── Extracted material
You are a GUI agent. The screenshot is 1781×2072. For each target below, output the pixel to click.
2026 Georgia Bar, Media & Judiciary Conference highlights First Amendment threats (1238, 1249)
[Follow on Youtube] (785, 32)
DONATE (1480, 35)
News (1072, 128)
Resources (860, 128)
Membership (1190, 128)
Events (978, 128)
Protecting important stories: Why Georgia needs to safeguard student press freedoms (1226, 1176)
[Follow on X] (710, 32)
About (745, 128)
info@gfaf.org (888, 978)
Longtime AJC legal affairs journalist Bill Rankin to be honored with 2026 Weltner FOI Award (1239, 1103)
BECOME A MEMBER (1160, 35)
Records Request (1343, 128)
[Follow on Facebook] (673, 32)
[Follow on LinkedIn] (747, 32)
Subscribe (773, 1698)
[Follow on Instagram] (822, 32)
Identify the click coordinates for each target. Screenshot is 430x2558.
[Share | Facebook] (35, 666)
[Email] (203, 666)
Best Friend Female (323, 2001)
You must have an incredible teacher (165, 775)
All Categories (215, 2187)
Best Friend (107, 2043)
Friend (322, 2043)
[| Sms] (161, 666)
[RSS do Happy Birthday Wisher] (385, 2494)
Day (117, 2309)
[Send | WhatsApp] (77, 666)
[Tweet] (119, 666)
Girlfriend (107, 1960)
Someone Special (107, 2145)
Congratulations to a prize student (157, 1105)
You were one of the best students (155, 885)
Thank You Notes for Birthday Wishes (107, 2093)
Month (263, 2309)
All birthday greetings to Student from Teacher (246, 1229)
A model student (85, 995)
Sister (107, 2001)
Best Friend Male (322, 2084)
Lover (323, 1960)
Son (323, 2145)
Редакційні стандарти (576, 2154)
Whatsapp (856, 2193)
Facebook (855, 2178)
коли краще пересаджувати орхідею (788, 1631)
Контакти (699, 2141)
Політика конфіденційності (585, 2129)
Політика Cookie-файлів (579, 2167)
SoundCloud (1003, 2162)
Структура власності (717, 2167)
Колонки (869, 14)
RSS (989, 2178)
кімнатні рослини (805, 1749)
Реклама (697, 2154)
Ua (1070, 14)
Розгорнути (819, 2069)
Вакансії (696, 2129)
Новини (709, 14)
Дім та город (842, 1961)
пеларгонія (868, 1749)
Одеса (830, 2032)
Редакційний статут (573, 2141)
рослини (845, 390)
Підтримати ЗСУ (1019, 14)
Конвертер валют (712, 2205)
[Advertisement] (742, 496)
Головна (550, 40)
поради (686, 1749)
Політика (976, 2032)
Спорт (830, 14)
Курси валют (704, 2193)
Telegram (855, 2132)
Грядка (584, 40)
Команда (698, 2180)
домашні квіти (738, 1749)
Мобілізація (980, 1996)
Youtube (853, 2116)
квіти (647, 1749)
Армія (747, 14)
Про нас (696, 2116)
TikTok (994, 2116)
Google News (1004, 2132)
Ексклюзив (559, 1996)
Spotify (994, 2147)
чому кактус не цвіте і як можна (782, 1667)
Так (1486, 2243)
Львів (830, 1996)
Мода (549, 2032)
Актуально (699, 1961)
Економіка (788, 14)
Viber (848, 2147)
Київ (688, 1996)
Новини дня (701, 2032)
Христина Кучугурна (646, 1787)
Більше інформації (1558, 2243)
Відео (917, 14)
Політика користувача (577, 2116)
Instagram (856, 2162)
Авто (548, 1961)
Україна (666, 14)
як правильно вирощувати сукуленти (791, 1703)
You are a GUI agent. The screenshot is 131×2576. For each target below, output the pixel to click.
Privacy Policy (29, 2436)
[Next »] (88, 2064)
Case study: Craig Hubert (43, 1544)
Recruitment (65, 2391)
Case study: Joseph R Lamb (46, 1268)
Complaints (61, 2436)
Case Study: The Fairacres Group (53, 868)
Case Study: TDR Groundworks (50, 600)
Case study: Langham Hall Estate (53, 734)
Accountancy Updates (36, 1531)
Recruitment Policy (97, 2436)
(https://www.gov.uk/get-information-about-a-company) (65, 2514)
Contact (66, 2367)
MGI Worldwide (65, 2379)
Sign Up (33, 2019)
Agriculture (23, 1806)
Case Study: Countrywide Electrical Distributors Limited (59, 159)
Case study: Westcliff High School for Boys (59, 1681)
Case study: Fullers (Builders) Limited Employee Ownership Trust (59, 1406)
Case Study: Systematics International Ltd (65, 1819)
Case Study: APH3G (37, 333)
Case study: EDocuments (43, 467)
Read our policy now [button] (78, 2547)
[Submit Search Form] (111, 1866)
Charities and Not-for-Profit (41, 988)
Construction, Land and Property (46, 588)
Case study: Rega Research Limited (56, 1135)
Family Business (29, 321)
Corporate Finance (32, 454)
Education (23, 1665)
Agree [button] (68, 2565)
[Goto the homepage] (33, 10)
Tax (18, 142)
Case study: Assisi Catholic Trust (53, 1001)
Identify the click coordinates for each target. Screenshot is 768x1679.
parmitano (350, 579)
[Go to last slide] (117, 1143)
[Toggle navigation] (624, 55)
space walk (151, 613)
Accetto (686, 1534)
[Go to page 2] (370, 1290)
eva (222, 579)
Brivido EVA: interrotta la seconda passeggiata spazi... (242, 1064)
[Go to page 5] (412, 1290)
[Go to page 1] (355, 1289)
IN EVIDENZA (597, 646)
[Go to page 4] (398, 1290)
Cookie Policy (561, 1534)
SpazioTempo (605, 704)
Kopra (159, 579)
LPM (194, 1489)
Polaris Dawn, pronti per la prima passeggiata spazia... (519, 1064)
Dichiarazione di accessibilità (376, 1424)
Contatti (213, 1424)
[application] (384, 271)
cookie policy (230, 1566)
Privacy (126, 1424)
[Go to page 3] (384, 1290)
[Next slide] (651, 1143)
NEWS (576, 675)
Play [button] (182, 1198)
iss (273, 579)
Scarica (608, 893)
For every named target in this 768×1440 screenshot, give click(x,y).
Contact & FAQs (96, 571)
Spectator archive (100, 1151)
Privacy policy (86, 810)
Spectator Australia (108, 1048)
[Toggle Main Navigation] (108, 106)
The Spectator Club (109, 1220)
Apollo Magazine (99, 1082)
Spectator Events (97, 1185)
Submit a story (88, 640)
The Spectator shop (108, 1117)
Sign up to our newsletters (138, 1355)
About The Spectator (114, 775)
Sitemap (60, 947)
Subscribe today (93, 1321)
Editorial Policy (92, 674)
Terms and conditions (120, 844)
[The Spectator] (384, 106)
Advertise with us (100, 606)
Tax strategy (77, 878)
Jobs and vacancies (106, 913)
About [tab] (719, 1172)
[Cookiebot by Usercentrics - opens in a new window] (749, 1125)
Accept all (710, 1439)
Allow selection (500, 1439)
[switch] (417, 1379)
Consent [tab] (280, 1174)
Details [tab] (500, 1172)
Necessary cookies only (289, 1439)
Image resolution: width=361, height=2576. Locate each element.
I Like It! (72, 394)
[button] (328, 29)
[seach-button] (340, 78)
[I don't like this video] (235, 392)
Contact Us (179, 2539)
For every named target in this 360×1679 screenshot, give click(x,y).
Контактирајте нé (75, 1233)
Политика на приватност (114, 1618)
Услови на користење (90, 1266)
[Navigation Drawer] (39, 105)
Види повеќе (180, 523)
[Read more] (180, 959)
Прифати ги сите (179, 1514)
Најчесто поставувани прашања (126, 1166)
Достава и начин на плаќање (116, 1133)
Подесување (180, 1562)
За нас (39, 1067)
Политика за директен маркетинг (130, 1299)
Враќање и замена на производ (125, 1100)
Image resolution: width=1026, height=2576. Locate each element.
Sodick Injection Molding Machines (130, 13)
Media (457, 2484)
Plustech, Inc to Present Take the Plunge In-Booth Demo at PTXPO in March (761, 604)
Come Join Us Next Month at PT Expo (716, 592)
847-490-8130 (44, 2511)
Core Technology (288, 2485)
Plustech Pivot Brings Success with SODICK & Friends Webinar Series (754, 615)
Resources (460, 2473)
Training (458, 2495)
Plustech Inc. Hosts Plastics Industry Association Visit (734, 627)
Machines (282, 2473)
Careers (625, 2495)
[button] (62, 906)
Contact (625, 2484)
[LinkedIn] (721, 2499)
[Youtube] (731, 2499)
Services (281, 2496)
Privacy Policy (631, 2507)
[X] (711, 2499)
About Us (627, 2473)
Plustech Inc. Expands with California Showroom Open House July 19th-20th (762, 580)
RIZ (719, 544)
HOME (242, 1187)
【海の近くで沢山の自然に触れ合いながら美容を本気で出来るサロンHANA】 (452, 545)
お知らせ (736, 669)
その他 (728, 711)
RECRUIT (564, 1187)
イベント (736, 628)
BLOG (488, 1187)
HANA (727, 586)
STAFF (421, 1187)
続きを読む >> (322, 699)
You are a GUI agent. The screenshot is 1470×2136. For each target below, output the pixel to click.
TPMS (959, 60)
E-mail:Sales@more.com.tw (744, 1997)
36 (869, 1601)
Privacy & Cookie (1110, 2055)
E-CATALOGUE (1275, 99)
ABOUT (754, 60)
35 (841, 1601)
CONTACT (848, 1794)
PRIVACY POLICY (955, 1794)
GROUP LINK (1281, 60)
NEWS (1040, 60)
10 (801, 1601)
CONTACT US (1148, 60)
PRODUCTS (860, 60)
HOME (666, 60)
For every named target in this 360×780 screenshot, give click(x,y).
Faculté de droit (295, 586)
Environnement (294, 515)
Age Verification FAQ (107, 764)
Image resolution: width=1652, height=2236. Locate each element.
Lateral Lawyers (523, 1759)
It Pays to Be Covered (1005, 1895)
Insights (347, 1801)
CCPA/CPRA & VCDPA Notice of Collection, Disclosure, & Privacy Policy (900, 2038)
────
Using the entries above, extract exactly the span from the line with "Thank You Notes" to the line with "Ексклюзив (559, 1996)", both lines included; leave out everything else.

Thank You Notes for Birthday Wishes (107, 2093)
Month (263, 2309)
All birthday greetings to Student from Teacher (246, 1229)
A model student (85, 995)
Sister (107, 2001)
Best Friend Male (322, 2084)
Lover (323, 1960)
Son (323, 2145)
Редакційні стандарти (576, 2154)
Whatsapp (856, 2193)
Facebook (855, 2178)
коли краще пересаджувати орхідею (788, 1631)
Контакти (699, 2141)
Політика конфіденційності (585, 2129)
Політика Cookie-файлів (579, 2167)
SoundCloud (1003, 2162)
Структура власності (717, 2167)
Колонки (869, 14)
RSS (989, 2178)
кімнатні рослини (805, 1749)
Реклама (697, 2154)
Ua (1070, 14)
Розгорнути (819, 2069)
Вакансії (696, 2129)
Новини (709, 14)
Дім та город (842, 1961)
пеларгонія (868, 1749)
Одеса (830, 2032)
Редакційний статут (573, 2141)
рослини (845, 390)
Підтримати ЗСУ (1019, 14)
Конвертер валют (712, 2205)
[Advertisement] (742, 496)
Головна (550, 40)
поради (686, 1749)
Політика (976, 2032)
Спорт (830, 14)
Курси валют (704, 2193)
Telegram (855, 2132)
Грядка (584, 40)
Команда (698, 2180)
домашні квіти (738, 1749)
Мобілізація (980, 1996)
Youtube (853, 2116)
квіти (647, 1749)
Армія (747, 14)
Про нас (696, 2116)
TikTok (994, 2116)
Google News (1004, 2132)
Ексклюзив (559, 1996)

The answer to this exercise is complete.